What does this have to do with our making and selling Vagina pops? You may be familiar with the Vagina Monologues, a play written by Eve Ensler in 1996. This play is now performed world-wide on a yearly basis and was the result of interviewing over 200 women of all ages, ethnicities and sexual orientations about their vaginas. In 1998, Ensler and others launched V-Day, a global non-profit movement that has provided over $75 million for women’s anti-violence groups through benefits of The Vagina Monologue. Those are much needed funds both world-wide and locally. Here in Bloomington, the vagina pops are sold by the I.U. Women’s student association at events surrounding their production of the Vagina Monologues to help bring awareness to the event and the issues surrounding the V-Day movement. It is hard for someone who does not work around domestic violence issues to feel any connection to the numbers just referred to above and the admitted shock value of these lollipops helps to bring these issues forward in a dramatic way. They are delicious conversation starters.

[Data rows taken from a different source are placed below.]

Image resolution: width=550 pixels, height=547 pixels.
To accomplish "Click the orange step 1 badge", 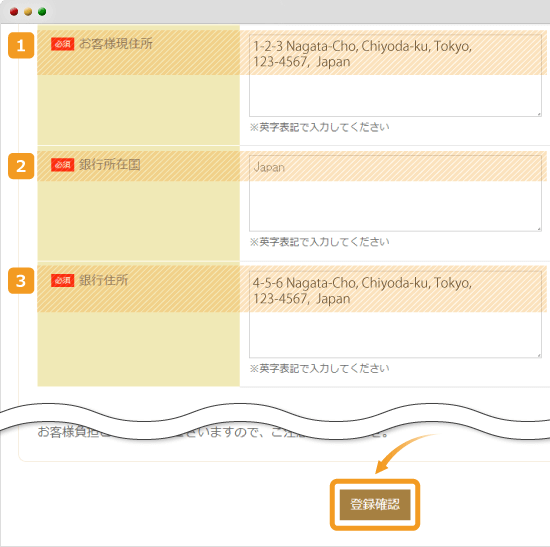I will [x=21, y=45].
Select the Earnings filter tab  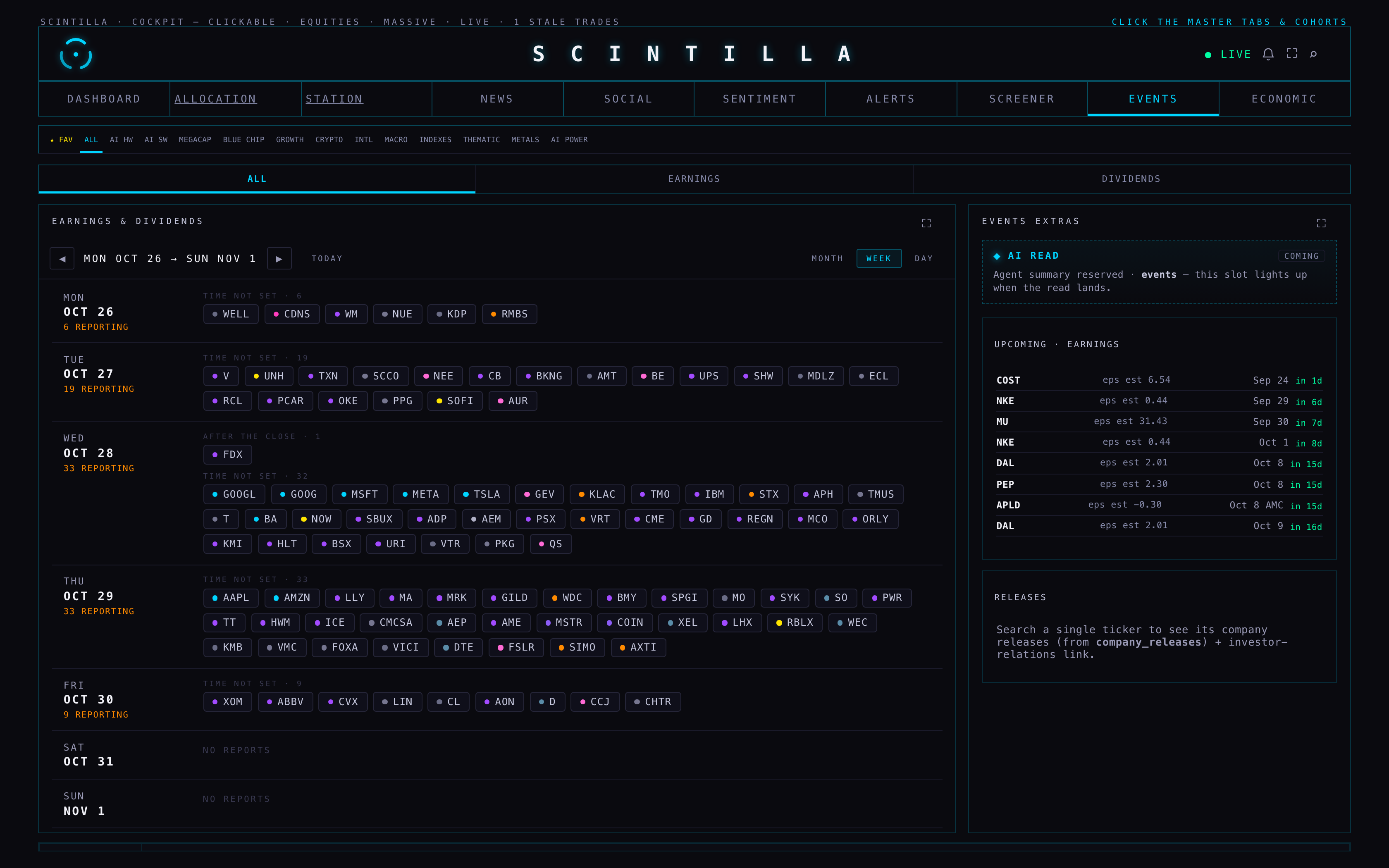click(694, 179)
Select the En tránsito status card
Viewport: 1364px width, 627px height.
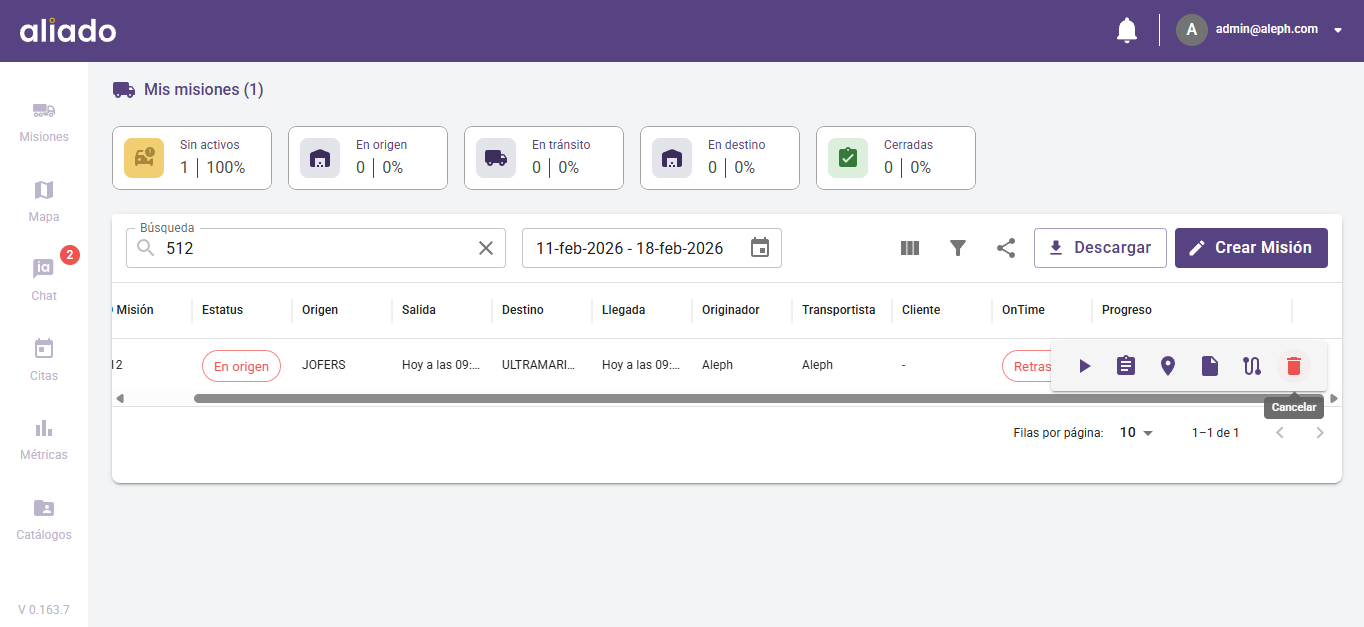(544, 158)

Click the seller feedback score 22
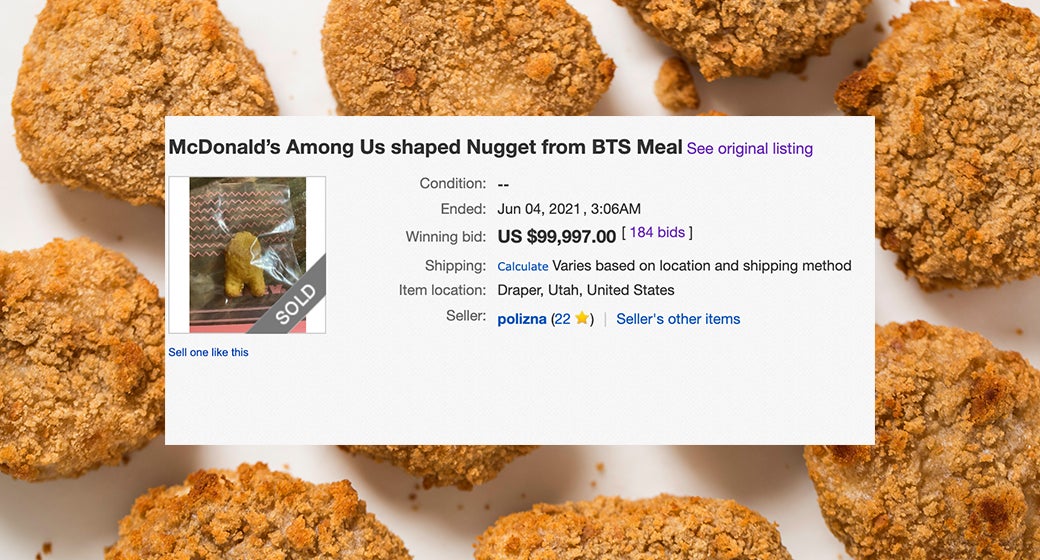[563, 319]
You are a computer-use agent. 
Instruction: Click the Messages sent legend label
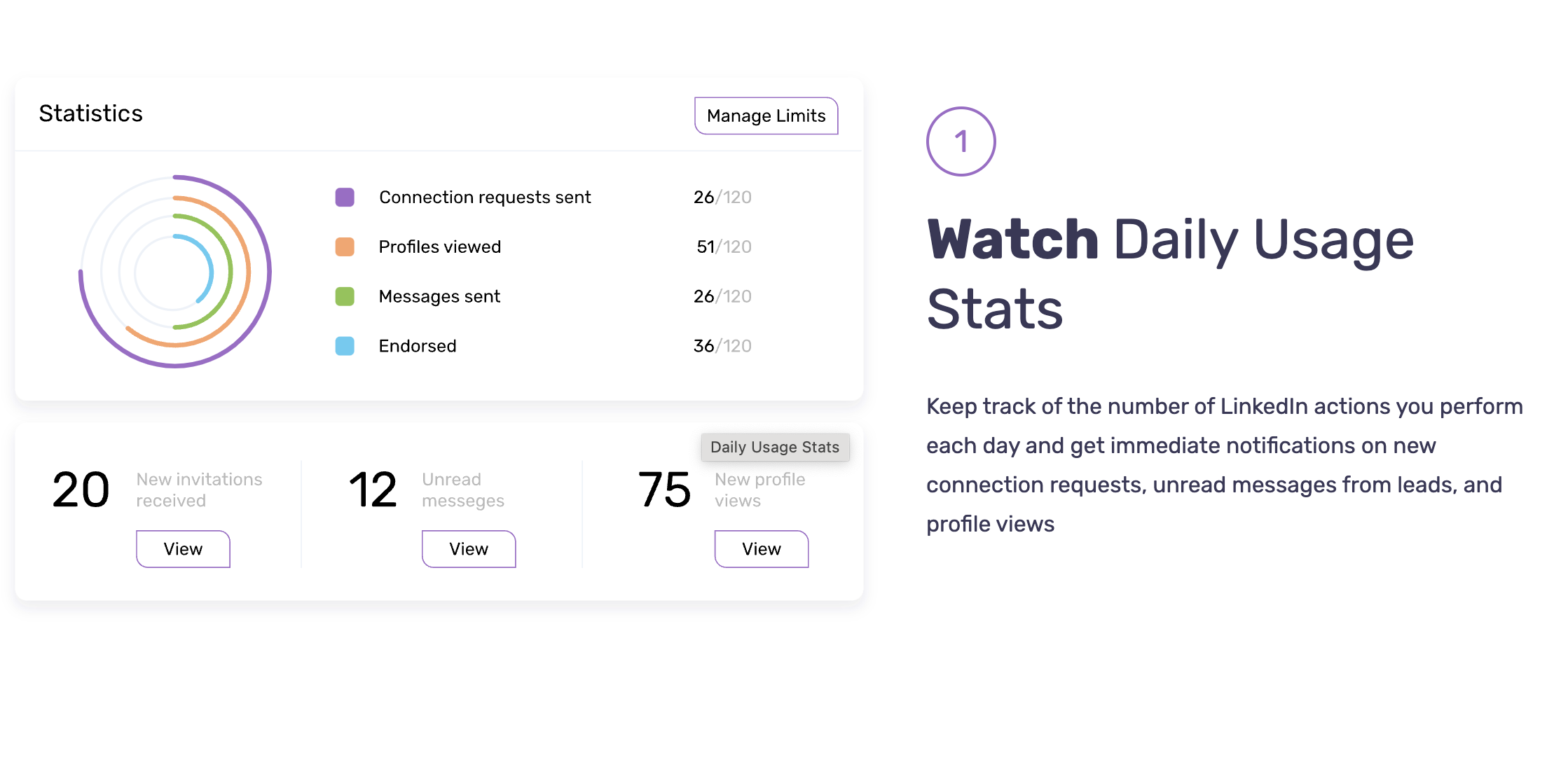(439, 297)
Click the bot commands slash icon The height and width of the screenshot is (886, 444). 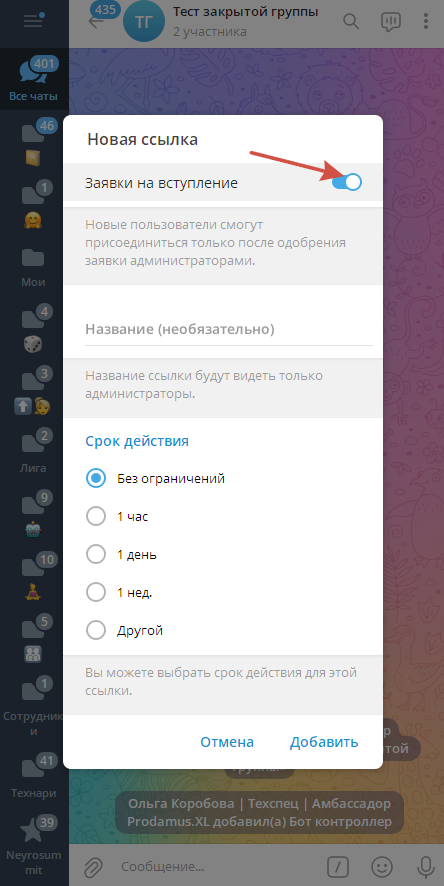(x=338, y=866)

I have some additional points of consideration to offer people who are concerned about whether it is appropriate to sell vagina lollipops for Food Works and these points don’t have anything at all to do with the ability to gain funds for shelter services or to advertise the Vagina Monologues. I can’t say it any better than Jessica Valenti, the author of Full Frontal Feminism: A Young Woman’s Guide to Why Feminism Matters: “What’s the worst possible thing you can call a woman? Don’t hold back, now. You’re probably thinking of words like slut, whore, bitch, cunt (I told you not to hold back!), skank. Okay, now, what are the worst things you can call a guy? Fag, girl, bitch, pussy. I’ve even heard the term “mangina.”Notice anything? The worst thing you can call a girl is a girl. The worst thing you can call a guy is a girl. Being a woman is the ultimate insult. Now tell me that’s not royally fucked up.”
This is the gut of the problem. The inherent insult and shame implied in a female word. You can’t get much more female than the vulva or vagina, and this is why they are the strongest emblem for the fight against domestic violence. It is good to promote vaginas, and feminine sexuality as something not to be ashamed of. Shame and insult are the currencies spent by our culture to allow the continuation of rape and violence. If you have ever attended the Vagina Monologues, one of the most universal reactions of the women in attendance is the proud embracement of terms such as cunt, slut, vagina. There is an empowerment that happens when the ownership of those words are on a woman’s terms, not a man’s. It is part and parcel with a refusal to be shamed or insulted about who we are. When sex, sexuality, and vaginas remain taboo and unspoken they hide with them all those other things that remain unspoken and shoved under the rug……things like rape, sexual abuse and repression. It is hard to uncover and fight what is hidden.
The problem is not just the use of the feminine as an insult. When someone gets a vagina pop the reactions range from “cool” to an embarrassment to comments that “this is nasty”. Well a vagina is not nasty, nor is the acts of sex brought to mind in innuendos when people laugh and joke about the suckers.
It is a real shame that our society has made sex a sinful thing. Not quite so sinful for men, after all “boys will be boys” but hugely sinful for women. If these sexist attitudes were not holding sway, we would not have to hear about Rehtaeh Parsons’ suicide or the Steubenville rape trial. We would not be learning about the 14-year-old in Elwood, Indiana who was raped and became pregnant and then faced ongoing harassment and vicious public shaming from her community
I am extremely tired of the denial that sexism exists. It is similar to how there are tons of people out there that are claiming racism is dead, while the ones making this claim are the very ones trying to minimize their own racist tendencies. The virgin/whore mythology, the good girl/slut stories, the “you must have asked for it” stories surrounding violence and rape…..there are those of us that are refusing to buy those stories any longer.
Hence – the lovely delicious chocolate vagina lollipops.